**Activity**
Every line below is to be copied exactly, with the pictures left out.

**Collected data**
────────

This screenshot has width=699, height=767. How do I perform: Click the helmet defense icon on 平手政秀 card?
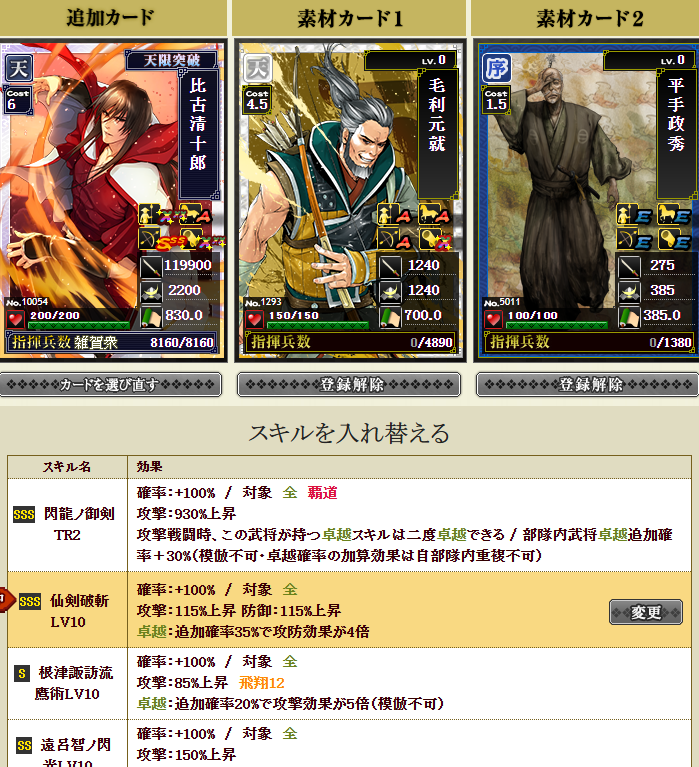[x=629, y=292]
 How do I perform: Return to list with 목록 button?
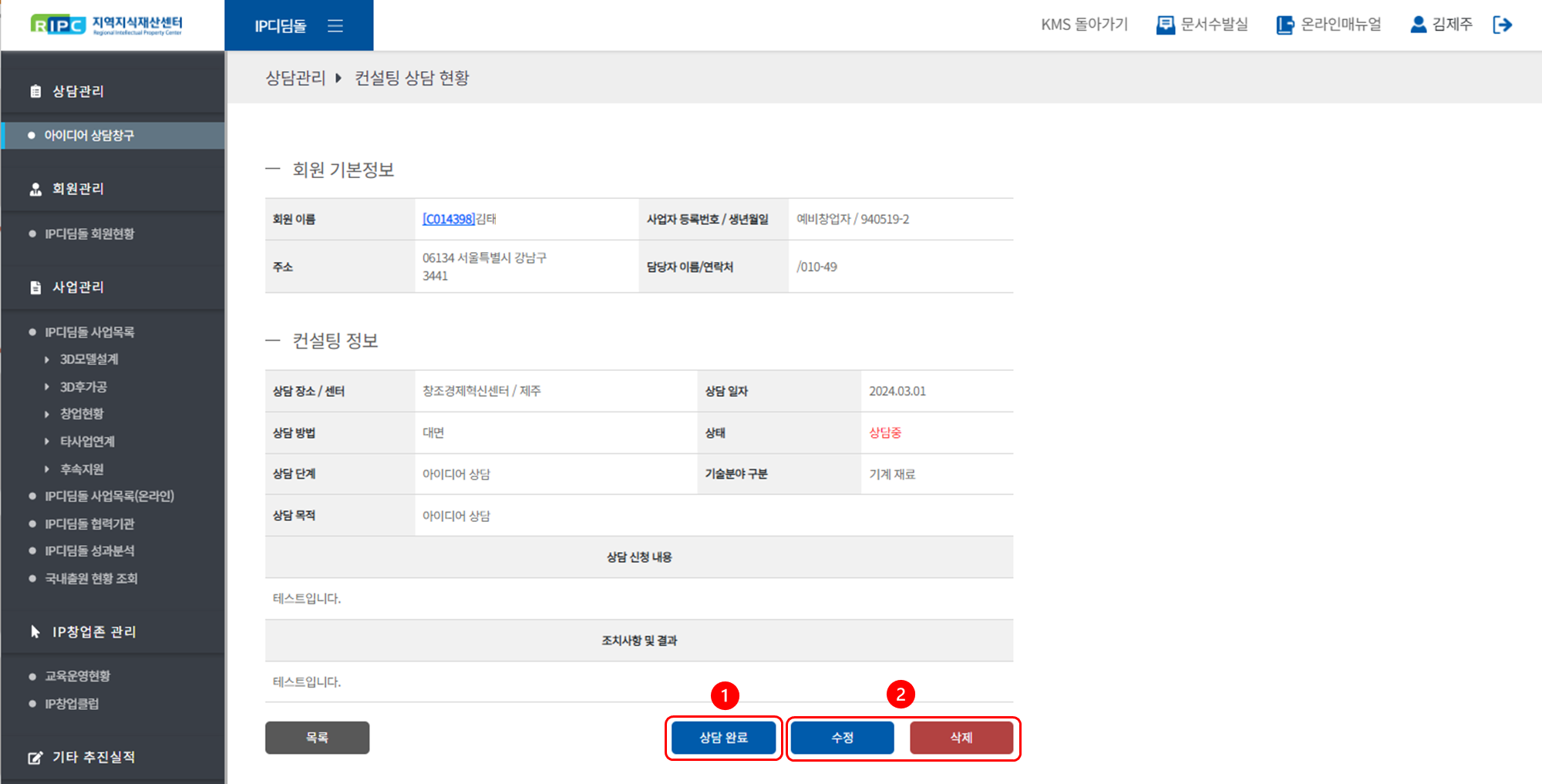point(317,738)
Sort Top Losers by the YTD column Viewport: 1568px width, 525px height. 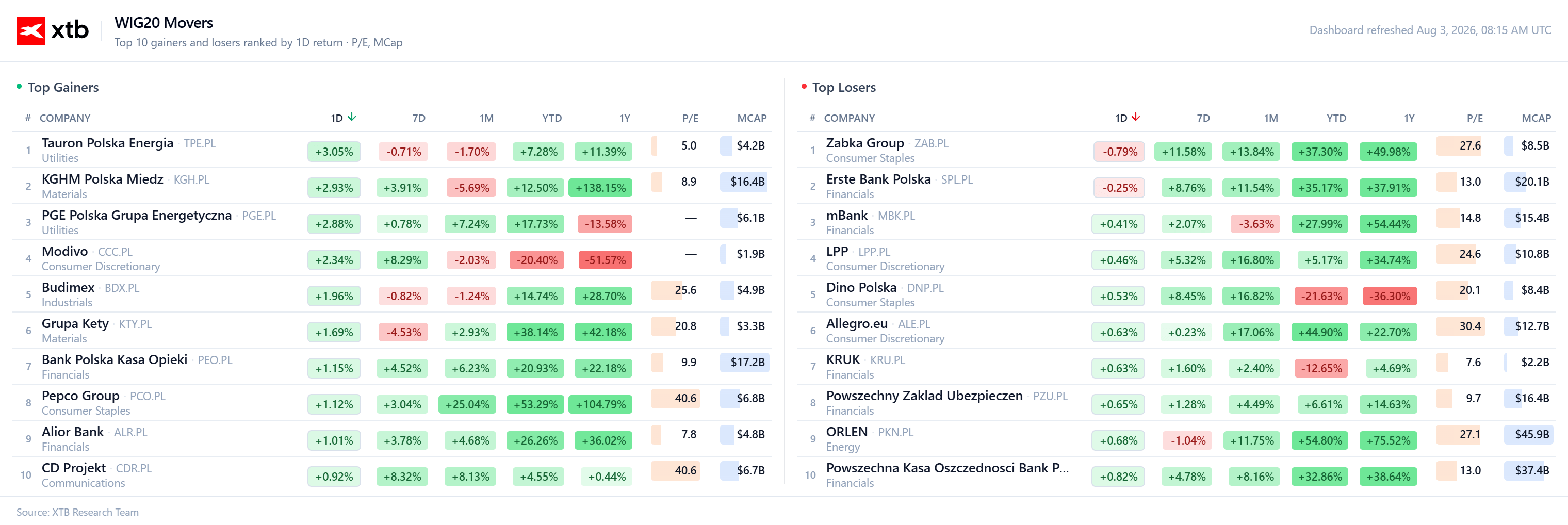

────────

**Answer to this exercise**
This screenshot has width=699, height=767. How do I perform: Click the helmet defense icon on 平手政秀 card?
[x=629, y=292]
 How do I perform: Return to list with 목록 button?
point(317,738)
Sort Top Losers by the YTD column Viewport: 1568px width, 525px height. 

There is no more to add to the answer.